- **YOUR TASK**
Write out every line of the material below without alteration.

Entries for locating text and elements
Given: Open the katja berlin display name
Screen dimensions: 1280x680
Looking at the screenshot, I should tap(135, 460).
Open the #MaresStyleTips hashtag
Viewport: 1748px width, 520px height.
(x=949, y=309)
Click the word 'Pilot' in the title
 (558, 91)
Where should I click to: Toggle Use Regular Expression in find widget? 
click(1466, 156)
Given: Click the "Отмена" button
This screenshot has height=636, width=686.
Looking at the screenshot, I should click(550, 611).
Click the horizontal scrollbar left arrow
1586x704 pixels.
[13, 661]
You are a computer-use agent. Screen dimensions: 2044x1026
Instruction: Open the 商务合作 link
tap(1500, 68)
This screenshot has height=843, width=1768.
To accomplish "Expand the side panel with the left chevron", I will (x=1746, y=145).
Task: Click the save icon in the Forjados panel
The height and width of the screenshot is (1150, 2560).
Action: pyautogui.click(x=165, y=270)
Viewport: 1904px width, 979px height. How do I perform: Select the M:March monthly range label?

- **RESPONSE**
Given: Open the katja berlin display name
Screen dimensions: 1280x680
Looking at the screenshot, I should tap(135, 460).
Open the #MaresStyleTips hashtag
Viewport: 1748px width, 520px height.
(x=949, y=309)
Click the word 'Pilot' in the title
 (558, 91)
Where should I click to: Toggle Use Regular Expression in find widget? 
click(1466, 156)
Given: Click the "Отмена" button
This screenshot has height=636, width=686.
Looking at the screenshot, I should click(550, 611).
Click the horizontal scrollbar left arrow
1586x704 pixels.
[13, 661]
You are a computer-use agent. Screen dimensions: 2044x1026
Instruction: Open the 商务合作 link
tap(1500, 68)
This screenshot has height=843, width=1768.
To accomplish "Expand the side panel with the left chevron", I will (x=1746, y=145).
Task: Click the save icon in the Forjados panel
The height and width of the screenshot is (1150, 2560).
Action: pyautogui.click(x=165, y=270)
Viewport: 1904px width, 979px height. How do I perform: Select the M:March monthly range label?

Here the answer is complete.